In August, after US House Speaker Nancy Pelosi (D-Calif.) visited Taipei, an outraged Beijing carried out aggressive military exercises near Taiwan, including firing missiles ballistic that landed in Japan’s exclusive economic zone. This is in addition to multiple air and sea incursions into the waters surrounding Japan.
Meanwhile, over the past year, North Korea has tested an unprecedented number of ballistic missiles as part of its nuclear weapons program. even sending one to Japan for the first time in five years.
Japanese officials have concluded that current capabilities are insufficient, Kishida said.
Japan aims to improve its long-range strike capability with Japanese-made and imported foreign long-range weapons, such as US-made Tomahawk cruise missiles.
Japan’s defense policy will remain defense-oriented and counter-attacks will only be used under certain limited conditions, according to the documents. The new strategy does not allow preemptive strikes.
The new strategy documents noted that the countries surrounding Japan have made significant progress in missile-related technologies, both qualitatively and quantitatively. Missile attacks against Japan are now a “palpable threat,” and Japan needs capabilities beyond existing ballistic missile defenses to protect itself, she said. Japan views counter-attack capabilities as a potentially powerful conventional deterrent.
Over the next decade, Japan aims to develop capabilities that will make it “possible to disrupt and defeat invasions against your nation much sooner and from a greater distance,” according to the strategy.
Japan will increase defense personnel and strengthen the core capabilities of its Self-Defense Forces, according to released strategy documents, as well as enhance its capabilities in space and cybersecurity.
The Biden administration has welcomed Japan’s moves as part of a deepening alliance that reinforces the US strategy of regional cooperation to improve security. Other aspects of that strategy include a deal in which the United States and Britain help Australia develop nuclear-powered submarines and remove limits on South Korea building ballistic missiles.
Kishida “has put a capital ‘D’ next to Japan’s deterrence,” US Ambassador to Japan Rahm Emanuel said in a statement. “The Prime Minister is making a clear and unambiguous strategic statement on Japan’s role as a security provider in the Indo-Pacific.

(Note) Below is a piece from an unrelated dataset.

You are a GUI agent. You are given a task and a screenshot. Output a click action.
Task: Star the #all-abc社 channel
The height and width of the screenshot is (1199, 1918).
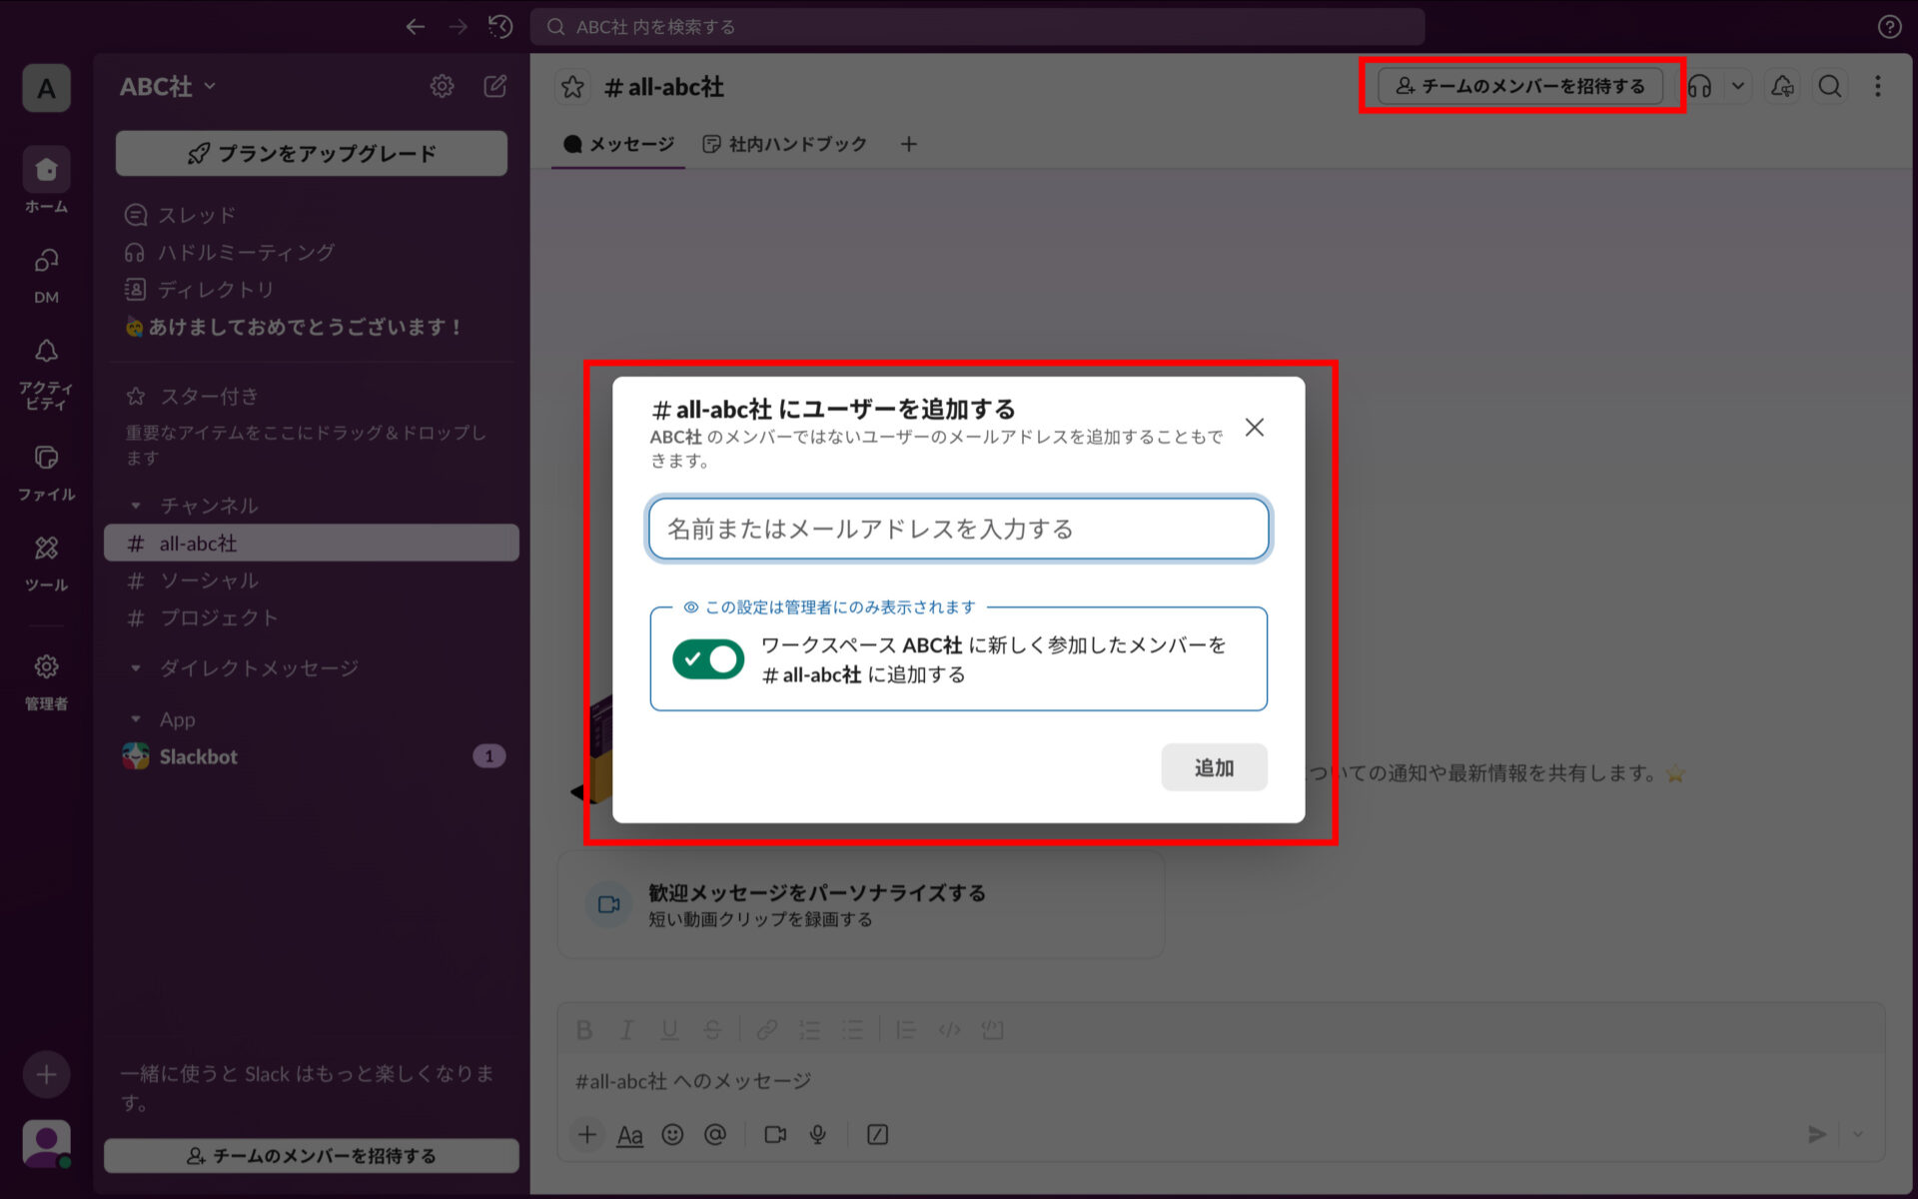click(571, 87)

He has enhanced Japan’s standing in service of its diplomatic and political engagement with allies and partners in the Indo-Pacific and in Europe.”
Japan has also been diversifying its security partnerships with countries in the region and in Europe, as part of an ongoing effort to strengthen relations with like-minded countries trying to counter China’s rise.
How Japan will pay for the new strategy is being debated. Kishida said on Friday that three-quarters of the funds may come from reallocating current spending to defense. The rest will come through taxes on a mix of corporate income, tobacco and disaster reconstruction, said the prime minister, who has faced criticism for shifting some of the new defense spending to taxpayers.